## [CONSIGNE DÉTAILLÉE]
Reproduisez tel quel le passage du texte source allant de « Cet article fait » à « terme des Etats-Unis. », ces deux extraits inclus.

## [TEXTE SOURCE]
Cet article fait partie de la série "Perspective", qui regroupe des contributions externes. Le texte suivant a été rédigé par l'équipe des stratégistes de J.P.Morgan Asset Management.
D’ici à la fin de ce mois, l’éléphant aura quitté le magasin de porcelaine. Le programme d’assouplissement quantitatif de la Réserve fédérale (QE) aura vécu, pour entrer dans l’histoire, du moins de ce cycle économique. Début 2014, la Réserve fédérale achetait presque toutes les émissions brutes à long terme des Etats-Unis.
Nous allons terminer l’année sur une absence totale d’achats de sa part. Pourtant, les rendements à 30 ans aux Etats-Unis ont reculé de 80 pb depuis le début de l’année, la performance des cours s’avérant supérieure à 16 %, soit près de 10 % de plus que l’indice S&P. Avec la baisse du chômage, la hausse de la production et l’amélioration de la confiance, un tel contexte économique défie l’entendement.

## [MATÉRIEL]
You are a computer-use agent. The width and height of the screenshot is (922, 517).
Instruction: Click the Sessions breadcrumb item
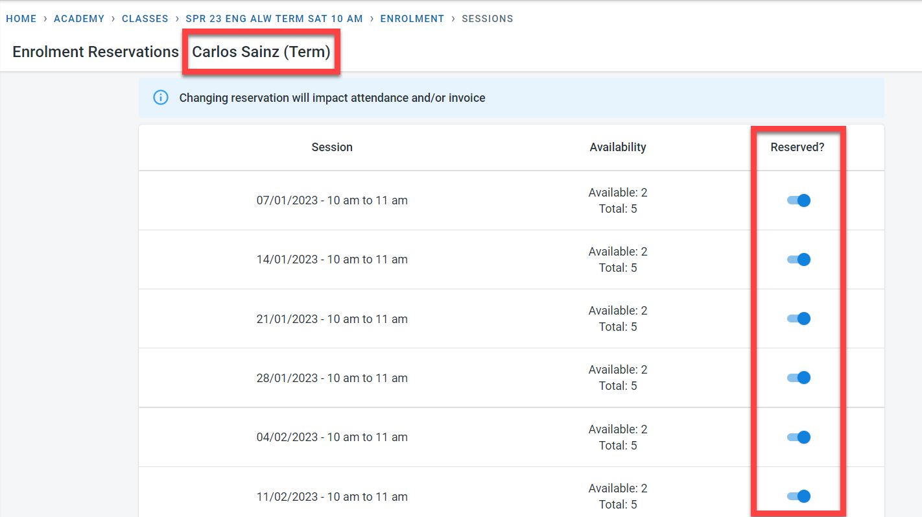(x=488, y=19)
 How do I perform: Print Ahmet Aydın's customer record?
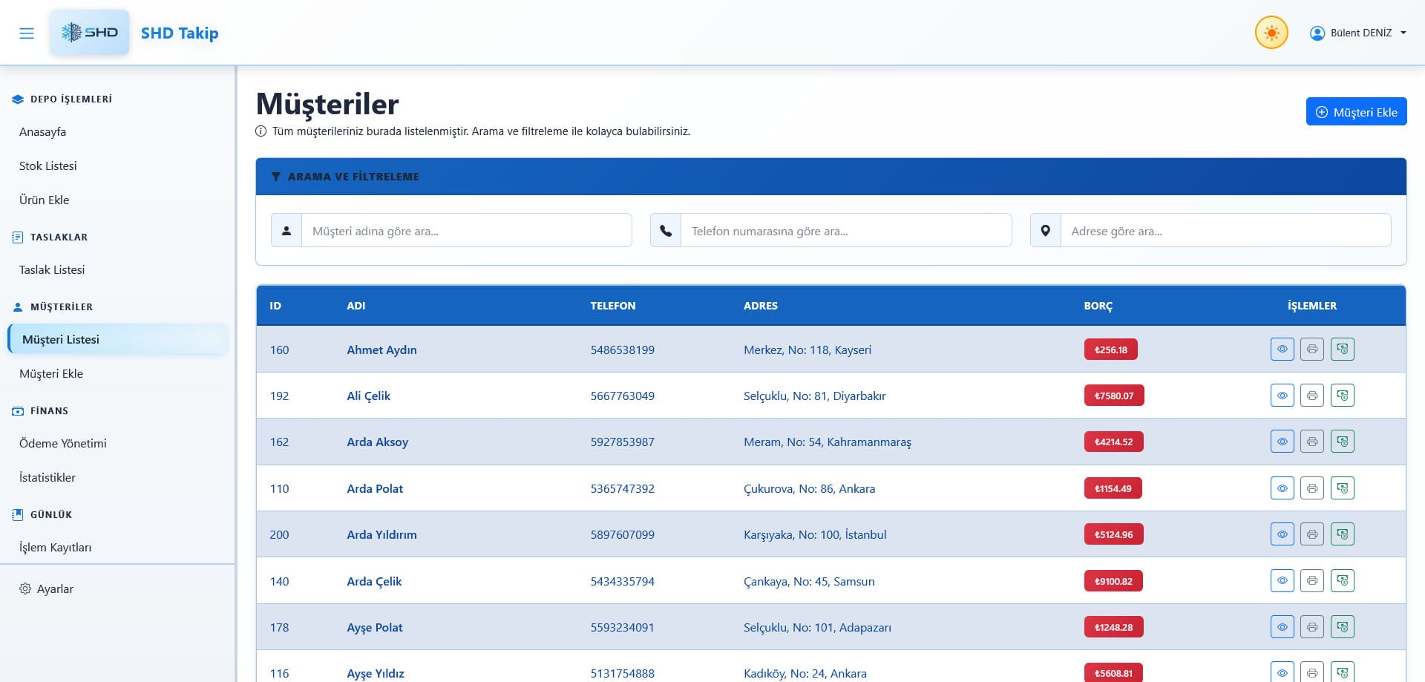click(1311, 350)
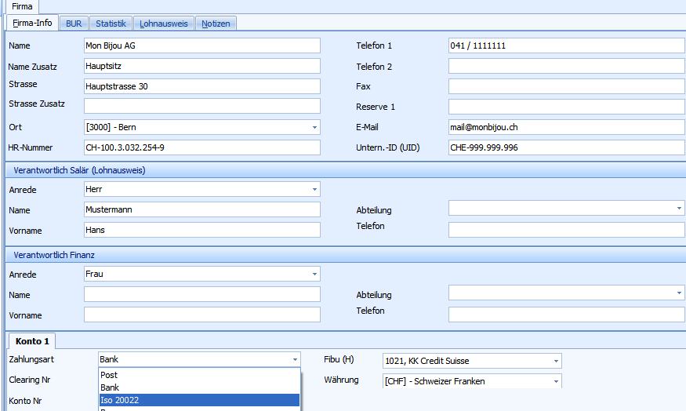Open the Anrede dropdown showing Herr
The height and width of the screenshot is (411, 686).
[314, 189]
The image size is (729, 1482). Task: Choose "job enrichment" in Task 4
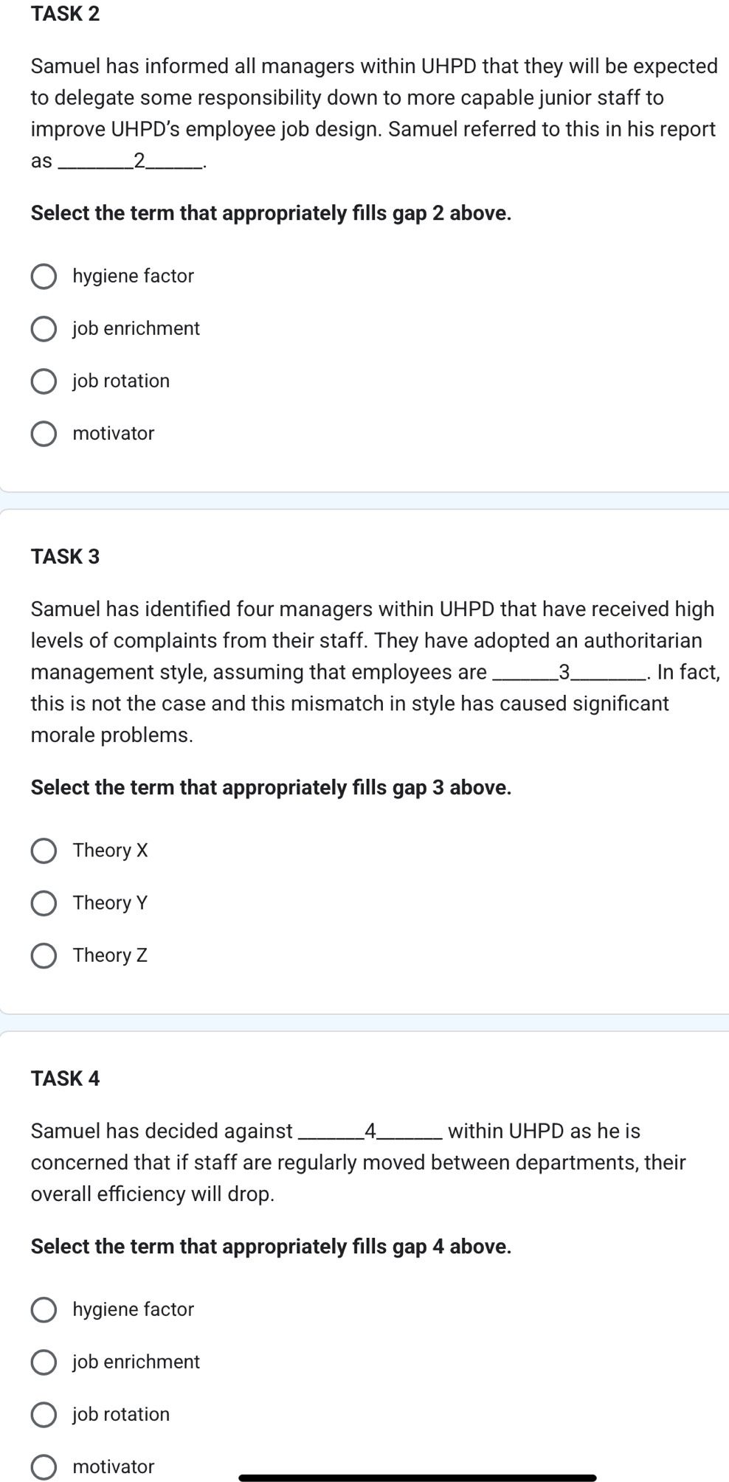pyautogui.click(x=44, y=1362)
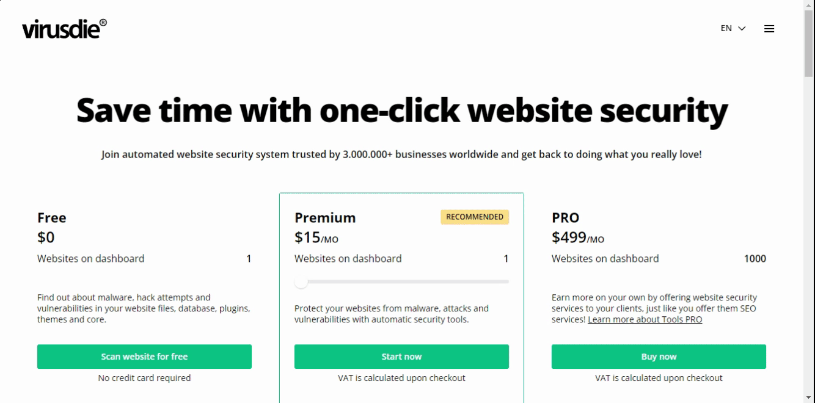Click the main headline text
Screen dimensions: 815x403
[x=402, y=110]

## [RÉPONSE ATTENDUE]
Cet article fait partie de la série "Perspective", qui regroupe des contributions externes. Le texte suivant a été rédigé par l'équipe des stratégistes de J.P.Morgan Asset Management.
D’ici à la fin de ce mois, l’éléphant aura quitté le magasin de porcelaine. Le programme d’assouplissement quantitatif de la Réserve fédérale (QE) aura vécu, pour entrer dans l’histoire, du moins de ce cycle économique. Début 2014, la Réserve fédérale achetait presque toutes les émissions brutes à long terme des Etats-Unis.